:: READING TEXT ::
-*-*-

# Costa Del Eternal Damnation!



## XTreme (May 17, 2008)

If you come to Spain you're doomed to eternal damnation!

You're already doomed in Britain....but if you come here you're even more doomed!

Yes the weather is better.....so you will have the benefit of getting a nice tan while the aura of doom descends on you!

And if you don't speak Spanish you'll be doomed even quicker....plus you'll need an interpreter to keep you up to speed with the progress of your impending doom.

Employment? Forget it! There are no jobs here.....for anybody. The whole country is unemployed. There is a rumour that one **** peasant has a job cleaning the bogs near Madrid....but that is unconfirmed as yet.

So there you have it....you've now saved yourselves hours of wading through a multitude of threads filled with doom and gloom, angst and despair, murder and mayhem, plus a bit of death and dismemberment thrown in for good measure.

This has been a public service message brought to from [email protected]


----------



## Suenneil (Feb 17, 2009)

Well that saves any of us replying to any new threads then Xtreme! you never cease to amaze me with your helpfulness and positive insight!!! 

Sue x


----------



## Hombre (Sep 10, 2009)

XTreme said:


> If you come to Spain you're doomed to eternal damnation!
> 
> You're already doomed in Britain....but if you come here you're even more doomed!
> 
> ...


Sums it all up perfectly..brief and to the point...


----------



## XTreme (May 17, 2008)

There is a way of avoiding this oblivion of course!


----------



## jojo (Sep 20, 2007)

I so want to argue with you Xtreme, but altho diplomacy isnt your strong point, sadly you are actually very right!

Jo xxx


----------



## jojo (Sep 20, 2007)

XTreme said:


> There is a way of avoiding this oblivion of course!


......... dont tell me........ a website????????????

Jo xxx


----------



## XTreme (May 17, 2008)

jojo said:


> I so want to argue with you Xtreme,


You're very feisty today Jo.....sounds like you need a swift Tony Danza to put you right! 

There's no woman's problem in this world that can't be remedied by a swift Tony Danza!

_(And don't you just know somebody's go to ask me to explain! Fingers on buttons time!)_


----------



## jojo (Sep 20, 2007)

XTreme said:


> You're very feisty today Jo.....sounds like you need a swift Tony Danza to put you right!
> 
> There's no woman's problem in this world that can't be remedied by a swift Tony Danza!
> 
> _(And don't you just know somebody's go to ask me to explain! Fingers on buttons time!)_



No, we wont ask!!! I can think of better remedies thanks Xtreme!!!!!!!!!

-*-*-

:: STATED EXERCISE A ::
From the forum thread about moving to Spain, echo the passage that begins at the words "And if you don't" and stops after "your impending doom.".
:: STATED EXERCISE B ::
Shorten the paragraph in the forum thread about moving to Spain that starts with "So there you have it", keeping its main points.

(Saved entries)
-*-*-

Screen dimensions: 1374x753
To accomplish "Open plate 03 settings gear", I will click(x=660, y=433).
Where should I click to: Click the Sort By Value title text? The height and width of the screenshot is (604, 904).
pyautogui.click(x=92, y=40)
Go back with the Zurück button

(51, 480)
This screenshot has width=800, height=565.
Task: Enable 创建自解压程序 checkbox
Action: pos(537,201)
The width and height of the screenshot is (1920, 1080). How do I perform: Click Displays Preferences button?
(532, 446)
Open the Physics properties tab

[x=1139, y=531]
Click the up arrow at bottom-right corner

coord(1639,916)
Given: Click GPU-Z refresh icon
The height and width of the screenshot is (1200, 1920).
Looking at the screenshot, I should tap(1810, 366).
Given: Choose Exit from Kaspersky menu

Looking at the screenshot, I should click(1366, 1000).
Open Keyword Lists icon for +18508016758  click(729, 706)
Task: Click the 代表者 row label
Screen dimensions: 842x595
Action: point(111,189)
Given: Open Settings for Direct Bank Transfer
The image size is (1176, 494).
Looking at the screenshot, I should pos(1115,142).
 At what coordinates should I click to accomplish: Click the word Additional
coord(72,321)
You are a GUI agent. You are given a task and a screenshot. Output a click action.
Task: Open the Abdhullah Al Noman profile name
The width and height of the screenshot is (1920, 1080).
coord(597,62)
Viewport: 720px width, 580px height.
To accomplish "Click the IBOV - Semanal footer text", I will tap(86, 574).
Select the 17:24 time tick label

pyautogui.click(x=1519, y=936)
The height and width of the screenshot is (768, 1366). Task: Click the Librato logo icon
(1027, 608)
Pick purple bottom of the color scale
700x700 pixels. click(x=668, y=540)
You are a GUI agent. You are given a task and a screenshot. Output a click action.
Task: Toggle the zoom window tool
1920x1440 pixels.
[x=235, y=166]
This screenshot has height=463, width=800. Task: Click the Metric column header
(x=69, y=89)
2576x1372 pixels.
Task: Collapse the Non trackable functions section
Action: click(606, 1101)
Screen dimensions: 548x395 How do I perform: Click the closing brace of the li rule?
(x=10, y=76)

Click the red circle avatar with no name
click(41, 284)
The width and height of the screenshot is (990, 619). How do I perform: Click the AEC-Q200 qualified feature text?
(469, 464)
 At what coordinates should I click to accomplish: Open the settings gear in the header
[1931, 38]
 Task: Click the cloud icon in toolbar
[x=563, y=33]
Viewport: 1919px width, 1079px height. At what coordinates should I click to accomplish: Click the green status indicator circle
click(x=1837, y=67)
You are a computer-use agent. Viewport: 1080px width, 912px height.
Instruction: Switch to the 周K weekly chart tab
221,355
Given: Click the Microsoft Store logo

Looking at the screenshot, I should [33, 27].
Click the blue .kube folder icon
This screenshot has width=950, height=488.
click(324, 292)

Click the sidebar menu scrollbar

-*-*-

:: FULL ANSWER A ::
And if you don't speak Spanish you'll be doomed even quicker....plus you'll need an interpreter to keep you up to speed with the progress of your impending doom.

:: FULL ANSWER B ::
Readers have now been spared hours of reading through many threads full of gloom, anxiety, despair, murder and chaos, with some death and dismemberment added in.